The gross value added, which measures the value of goods and services produced in a sector, for the hotel and restaurant business expanded by 9.8 percent in 2017-18 compared to the previous year as the sector experienced steep growth mainly due to a surge in tourists inflow along with end to power cuts and general strikes.
Hotels and restaurants contributed 2 percent to the country's gross domestic product in 2017-18.
But the Covid-19 pandemic has changed the graph for the sector with most indicators heading south. During the current fiscal, which ends mid-July, the gross value added for the hotel and restaurant sector has been estimated to plunge by 16.30 percent.
Entrepreneurs said that the current crisis was bigger than the 2015 earthquake that was followed by the Indian trade embargo.
With mounting pressure to ease the lockdown, the Cabinet on June 10 decided to change its rules to resume economic activities gradually, and the government allowed restaurants to resume takeaway services.
As per the rules, restaurants and cafes are allowed to deliver food to the customer’s doorstep or customers can take away food from the restaurants.
But within two weeks of the government decision, restaurant owners now want to rebel as the government has not prepared a roadmap or a deadline for the sector to reopen.
Hot Chilly Restaurant in Bangemuda, Kathmandu started operating from Wednesday, and has been providing both takeaway service and dining inside the restaurant.
“As we have rent to be paid and bank loans serviced, we started providing both services,” said Ajay Shrestha, an administrator in the restaurant. “But we allow only a few customers to dine.” He said that people are still afraid to step outside their homes, let alone to dine at a restaurant.
Since the lockdown began, the restaurant business has not received a single relief package from the government and owners are under pressure to pay rent, employee’s salary, taxes and service loans, he said.

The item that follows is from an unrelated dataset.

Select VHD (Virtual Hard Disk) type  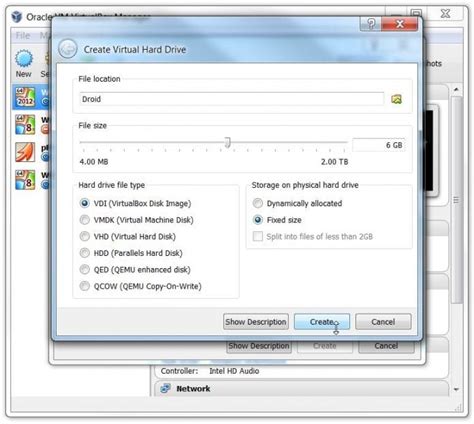pyautogui.click(x=85, y=236)
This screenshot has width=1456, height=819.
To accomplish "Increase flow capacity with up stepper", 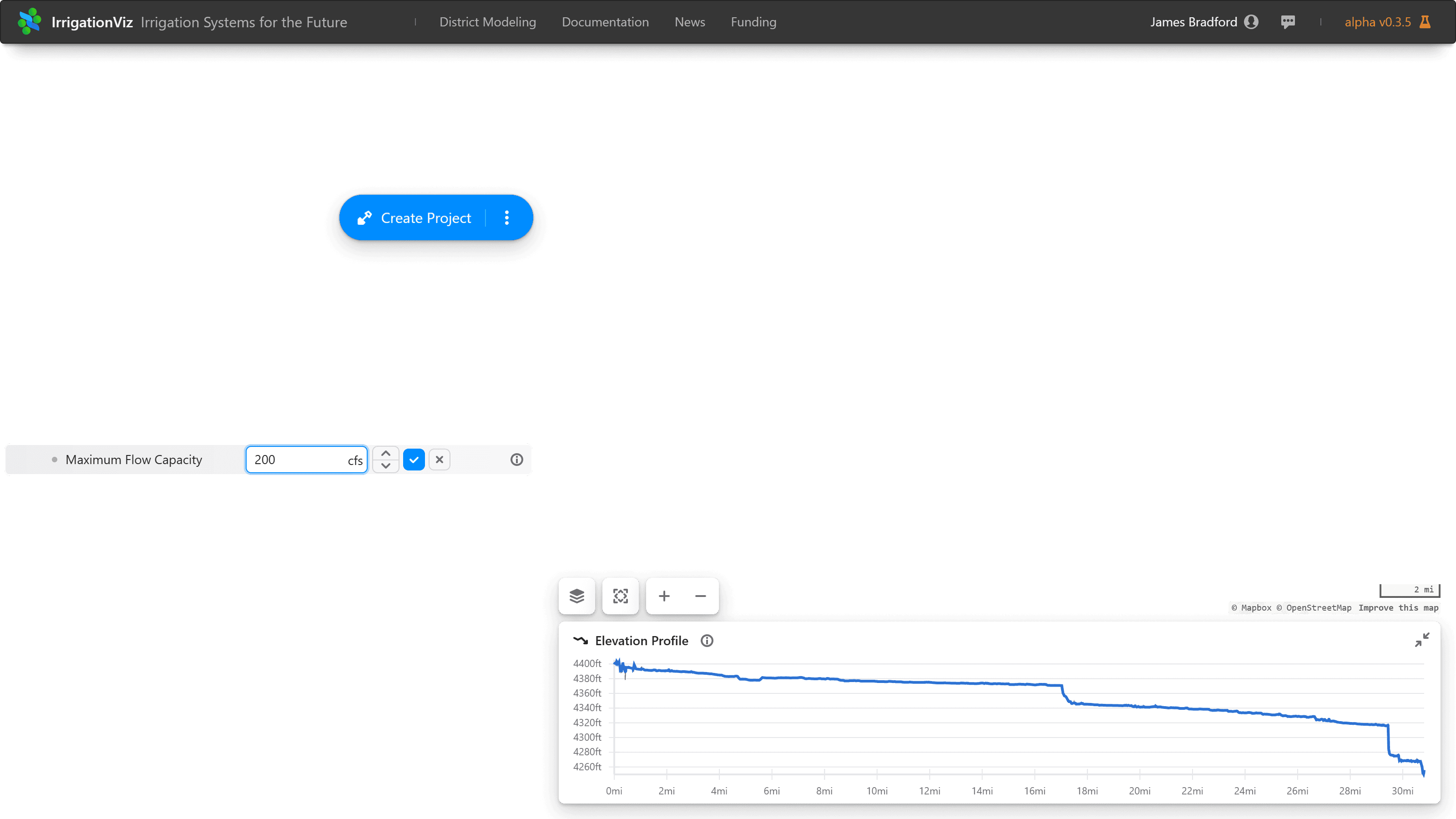I will pyautogui.click(x=385, y=453).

“What about the big grocery stores? They are also open. We have been treated unfairly.”
As per the operational guidelines with health protocol for the tourism sector prepared by Nepal Tourism Board, the maximum permissible occupancy of a restaurant should be calculated based on current physical distancing guidelines—that is, the chairs should be more than 1 meter apart.
Similarly, a full medical kit recommended by health professionals should be available on the premises, with at least two members of the team who know how to use it. Hand washing upon entering the premises, after clearing the tables, after transactions, and after every toilet visit has been advised for employees.
A thorough hand wash every 20 minutes is required for restaurant staff. For customers, the guideline has suggested making use of online payment or card payments rather than cash payments. Proper ventilation of the premises and limited use of controlled air appliances has been recommended. Restaurants also need to note the name, contact details, time and date of visit of each customer so that they can be contacted if a positive case is identified at the restaurant.
Rajbhandari said that he also opened his ND’s Café and Restaurant on Wednesday. “We know the safety measures. If we take measures like maintaining distance, wearing a mask and gloves, putting on hand sanitiser, and taking temperatures, there is no reason to remain closed.”
Netra Prasad Subedi, director general at the Department of Commerce, Supplies and Consumer Protection said that local governments are responsible for monitoring restaurants.
“It’s their responsibility to inspect whether the market is following the government rules or not.”
There are around 2,500 tourist-standard restaurants in Kathmandu, Pokhara and Chitwan and these establishments are estimated to have a combined investment of Rs 25 billion.